The Exchange Club of Greater Princeton transitioned into HomeFront, which grew into a nonprofit group that offers an array of services aimed at helping the homeless – mostly single mothers – to get back on their feet.
“In the beginning, I organized and delivered meals. Working with the organization gave me the feeling that I was involved in a mission whose impact was great and most certainly was going to grow. Of course, that was all Connie. She always had the big picture – the vision,” Pepper Evans said.
So it was not a stretch for Nelle to be the type of person who wants to help others, following in her mother’s footsteps. Nevertheless, delivering meals to the homeless initially was not what she had in mind for a summer job.
“I never went to the motels, so I didn’t know what to expect delivering dinners to the motels, often after dark, in all kinds of weather. We started by loading up the van with meals prepared by local restaurants that needed to keep the staff working. We hit the motels from the Quaker Bridge Mall (in Lawrence) to Bordentown,” Nelle said.
“My mother has shared stories of her time with the Exchange Club – HomeFront – at its beginning, but it was definitely not what I was expecting,” she said of her own experiences delivering meals to homeless families.
While Nelle said she never imagined herself delivering meals, she said she can “absolutely” see herself working in communities with many needs. She said she hopes to help people find the resources to alleviate poverty, hunger and health and education issues.

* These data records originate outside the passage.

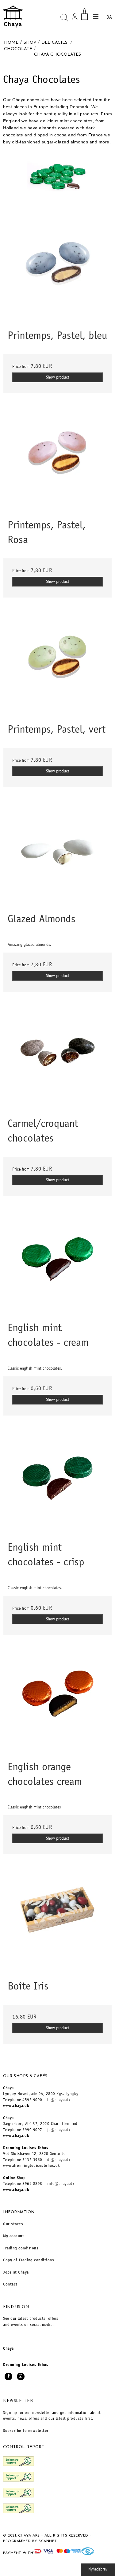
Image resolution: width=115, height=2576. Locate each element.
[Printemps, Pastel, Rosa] (57, 461)
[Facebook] (8, 2376)
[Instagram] (21, 2376)
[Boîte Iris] (57, 1922)
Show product (57, 378)
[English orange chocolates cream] (57, 1702)
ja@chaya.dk (59, 2130)
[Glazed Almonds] (57, 855)
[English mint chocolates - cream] (57, 1263)
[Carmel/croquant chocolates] (57, 1059)
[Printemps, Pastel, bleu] (57, 271)
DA (109, 17)
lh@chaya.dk (59, 2100)
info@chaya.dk (61, 2184)
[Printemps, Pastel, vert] (57, 665)
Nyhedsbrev (97, 2569)
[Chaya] (13, 16)
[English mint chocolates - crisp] (57, 1483)
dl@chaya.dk (59, 2160)
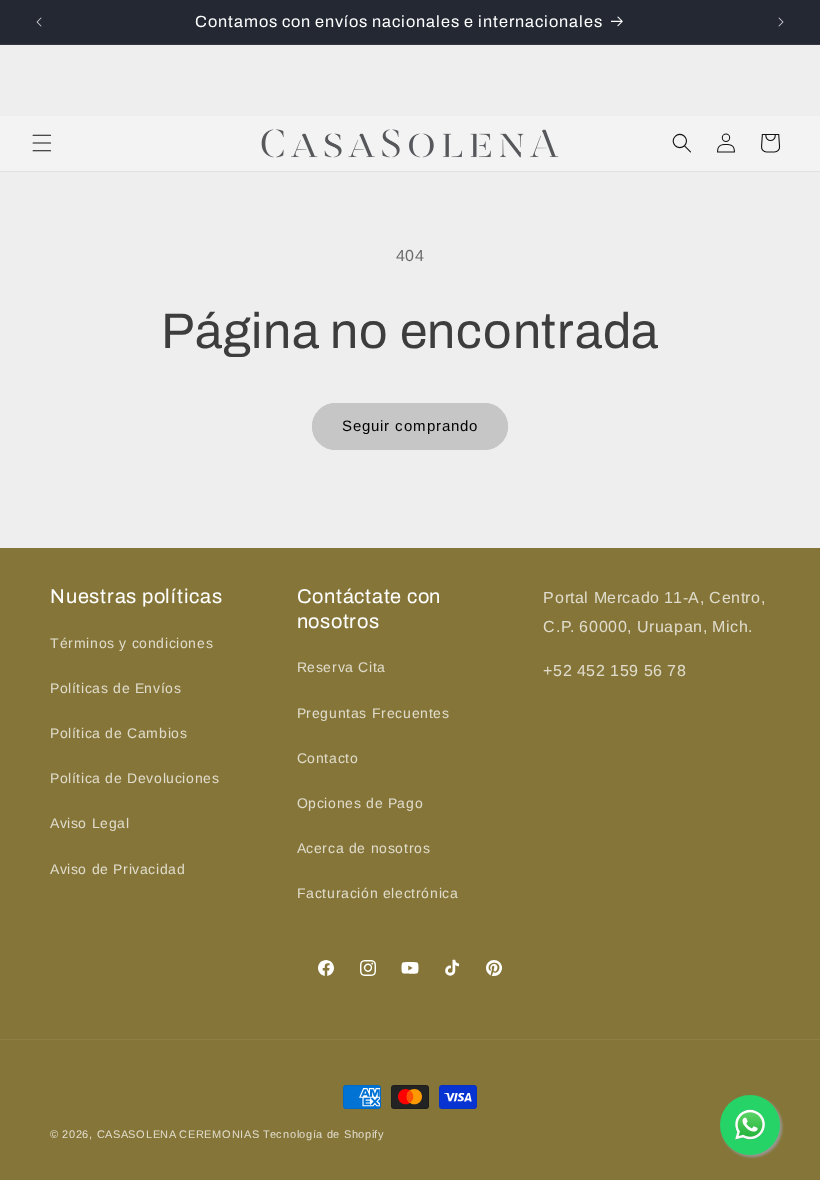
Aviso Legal (90, 823)
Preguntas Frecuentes (373, 713)
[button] (42, 143)
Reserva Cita (341, 667)
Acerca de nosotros (364, 848)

Nelle, who is majoring in public health and Latin American studies at Moravian College, said she gets satisfaction from helping and working with others. She has made mission trips to Honduras to work alongside the Hondurans, pouring concrete and helping to build schools in impoverished, rural communities.
The desire to help grew out of the compassion in action that Nelle and her sister saw when their mother invited Fresh Air Fund children to spend the summer with them. The Evans family later accepted responsibility for a troubled teenager who lived with them for awhile.
“My daughters understood that through no fault of her own, this girl had no options,” Pepper Evans said.
Nelle said she has studied the impact of poverty, both in the United States and on a global scale. She has observed extreme poverty in her work and travels to Central America and South America. She would like to join the Peace Corps after college graduation so she can help others.
Sustainable changes will only come after changes in policy, Nelle said, but she felt fortunate this summer to be able to offer a hot meal and a smile to someone in unfortunate circumstances.
“My mother says no one can pull themselves up by the bootstraps if they have no boots,” Nelle said.
It is hard to comprehend the lack of a safety net for working parents in the United States, Nelle said. After a couple of weeks of unemployment, a hard-working family can find themselves out on the street. It should not be so challenging for families to recover, but many are vulnerable and lack support to regroup, she said.
“HomeFront is there to help,” Nelle said.
It’s a lesson the Evans family learned themselves when their husband and father died, leaving them with piles of medical bills and resultant hard times. They turned to Connie Mercer and HomeFront for help.
“Connie was one of the people there to help us. Even in dark days, I knew things could always be worse,” Pepper Evans said.
“Being a volunteer for a cause you believe in is the greatest way I know to remain grateful,” said Pepper Evans, who has stayed active with the HomeFront mission through serving on a board at the Lawrence Community Center.